▶ [Required task] Give again, word for word, the items from the line with "Where should I" up to and including the line with "pyautogui.click(x=273, y=386)", leaving out the pictures.

Target position records

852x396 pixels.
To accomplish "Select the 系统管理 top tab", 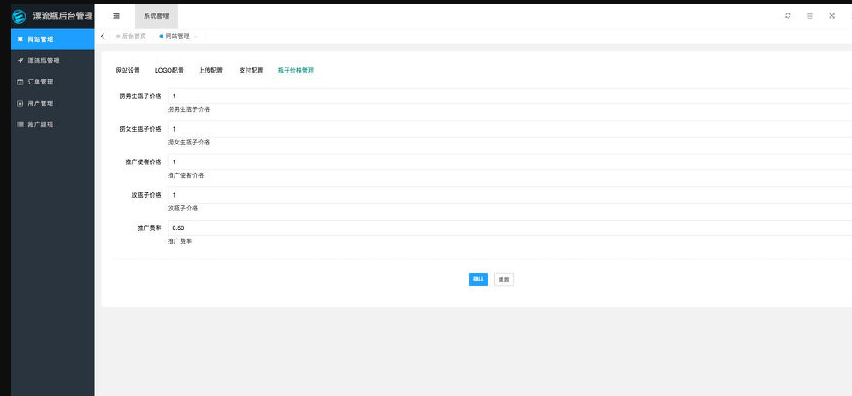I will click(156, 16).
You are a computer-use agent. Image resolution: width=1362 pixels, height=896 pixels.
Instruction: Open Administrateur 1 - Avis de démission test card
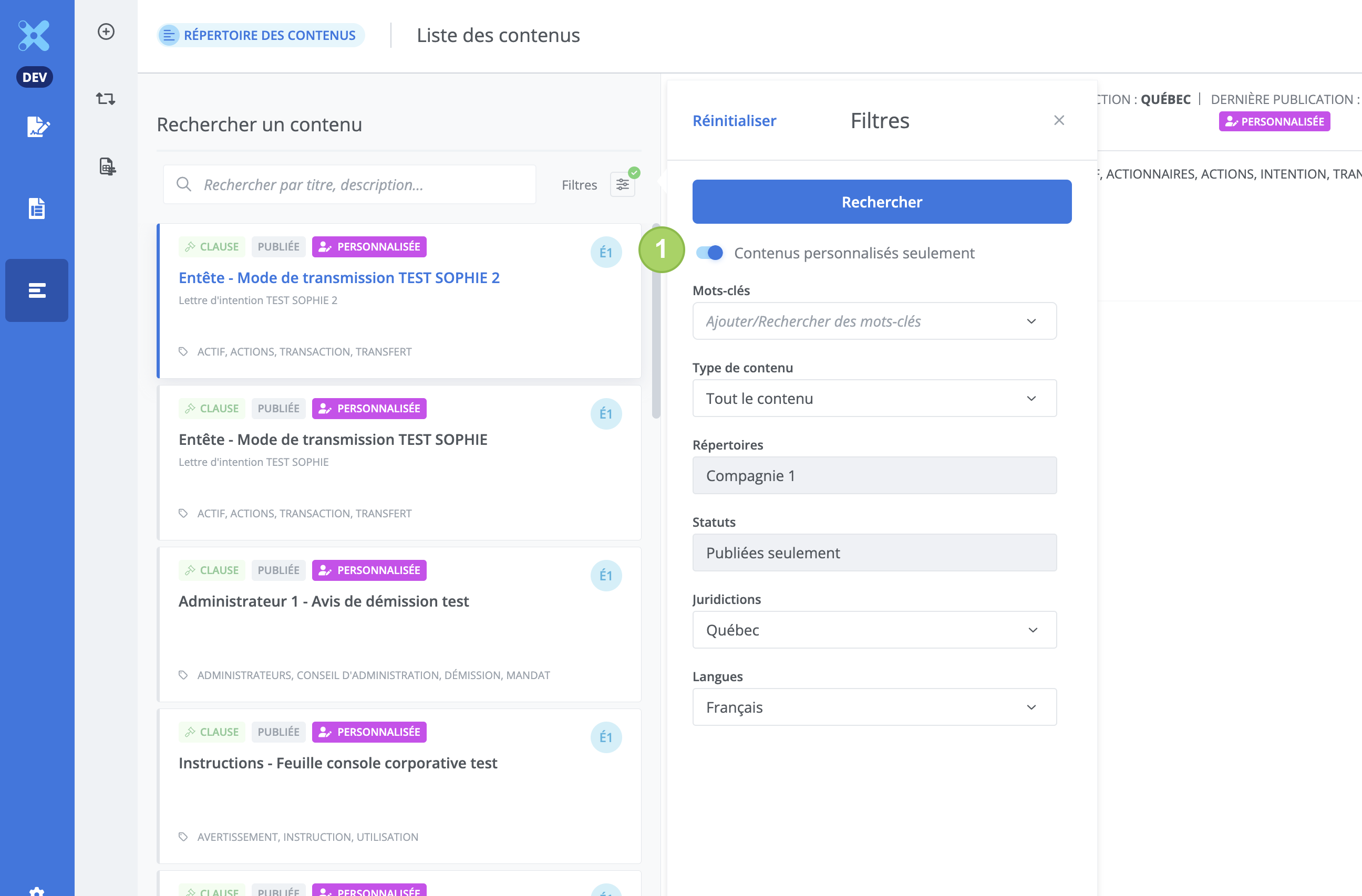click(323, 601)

==

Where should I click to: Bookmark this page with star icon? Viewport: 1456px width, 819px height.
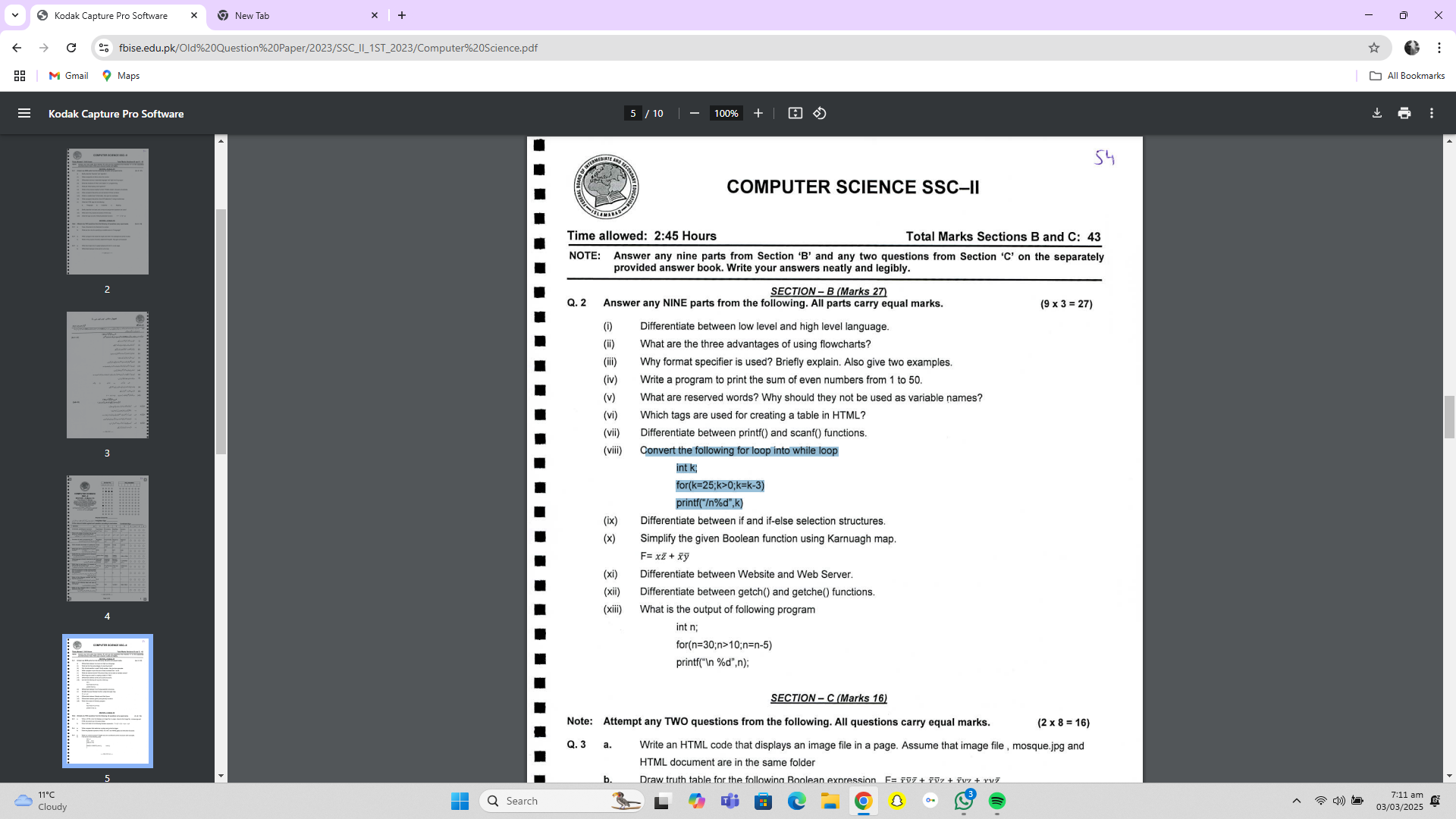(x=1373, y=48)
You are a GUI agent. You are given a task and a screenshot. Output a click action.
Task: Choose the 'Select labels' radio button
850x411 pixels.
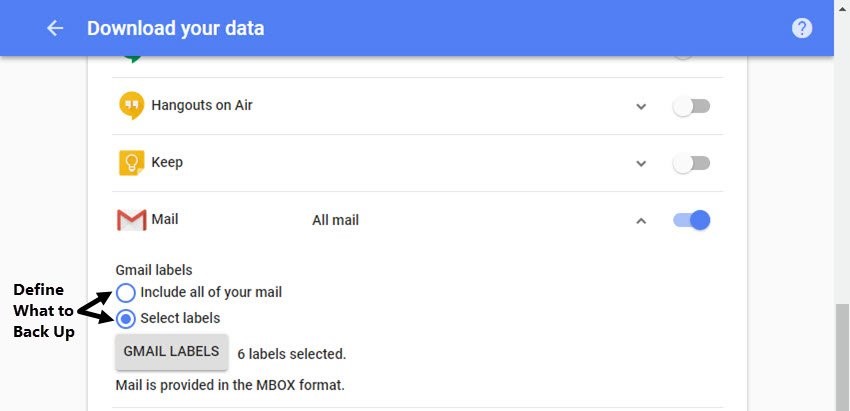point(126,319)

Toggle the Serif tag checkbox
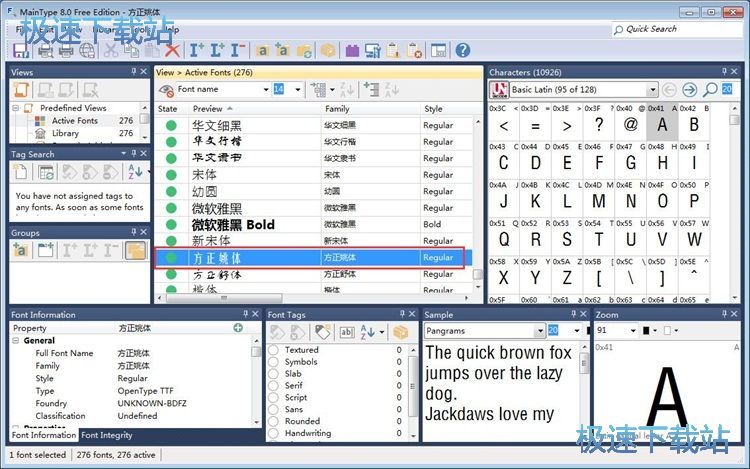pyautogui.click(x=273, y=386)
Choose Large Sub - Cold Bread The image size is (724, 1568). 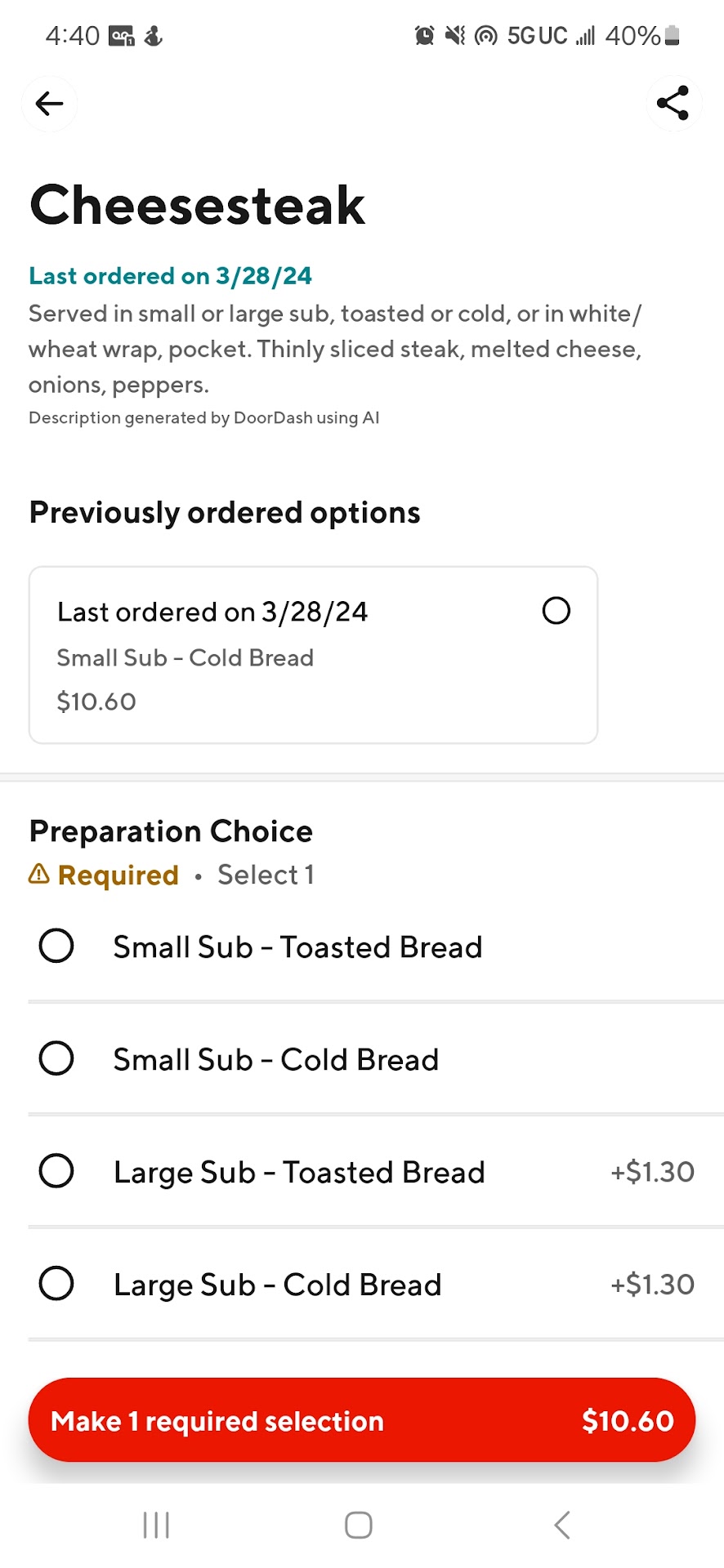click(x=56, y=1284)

▶ [Task result]
Where should I click to: Bookmark this page with star icon? Viewport: 1456px width, 819px height.
(x=1373, y=48)
You are a GUI agent. You are given a task and a screenshot. Output a click action.
Task: Choose the 'Select labels' radio button
850x411 pixels.
point(126,319)

Toggle the Serif tag checkbox
pyautogui.click(x=273, y=386)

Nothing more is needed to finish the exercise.